[The task]
Pictures do not belong in the copy; restate the records below word for word.

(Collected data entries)
------------

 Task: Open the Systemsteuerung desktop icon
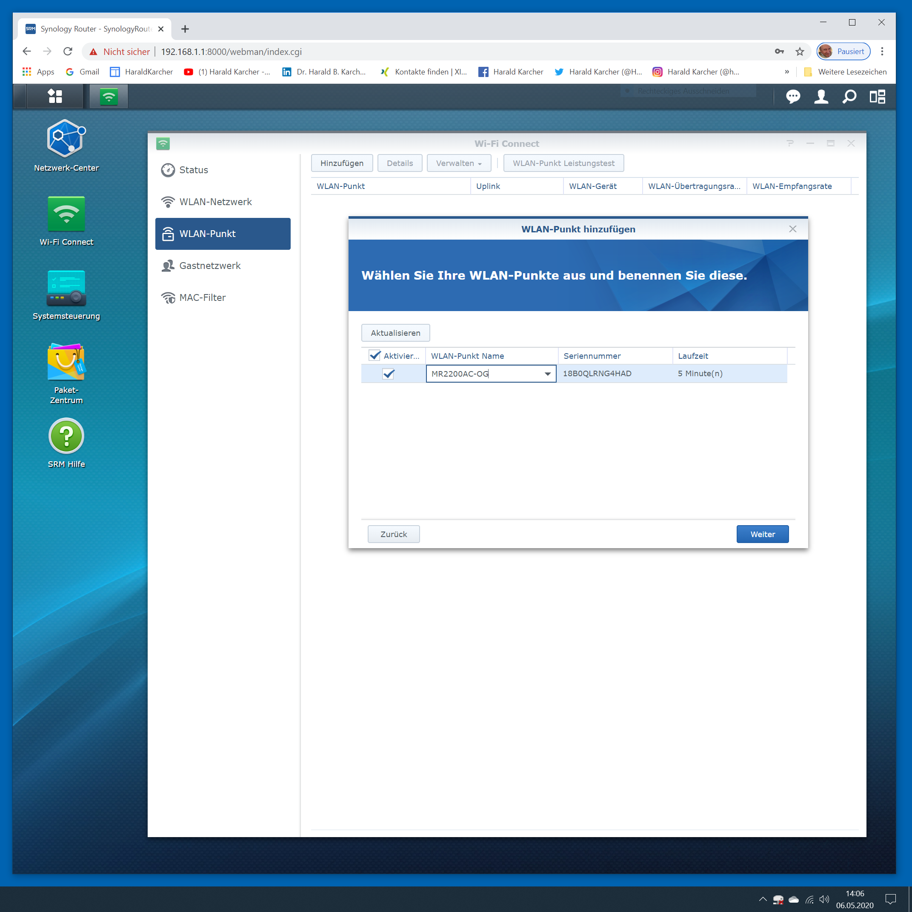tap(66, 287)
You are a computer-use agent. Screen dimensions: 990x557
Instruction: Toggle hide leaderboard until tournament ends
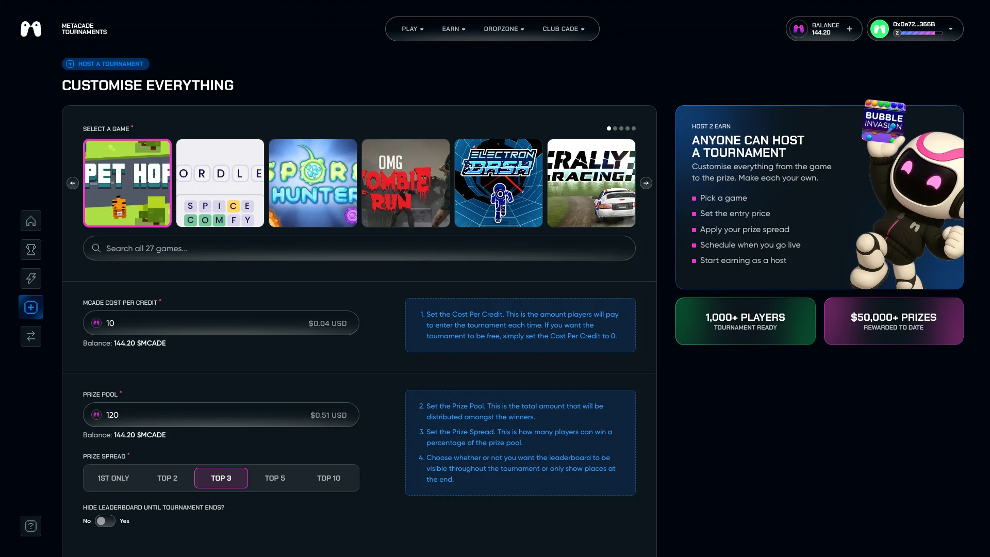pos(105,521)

------------

[Response area]
 Task: Open the Systemsteuerung desktop icon
tap(66, 287)
You are a computer-use agent. Screen dimensions: 990x557
Instruction: Toggle hide leaderboard until tournament ends
pos(105,521)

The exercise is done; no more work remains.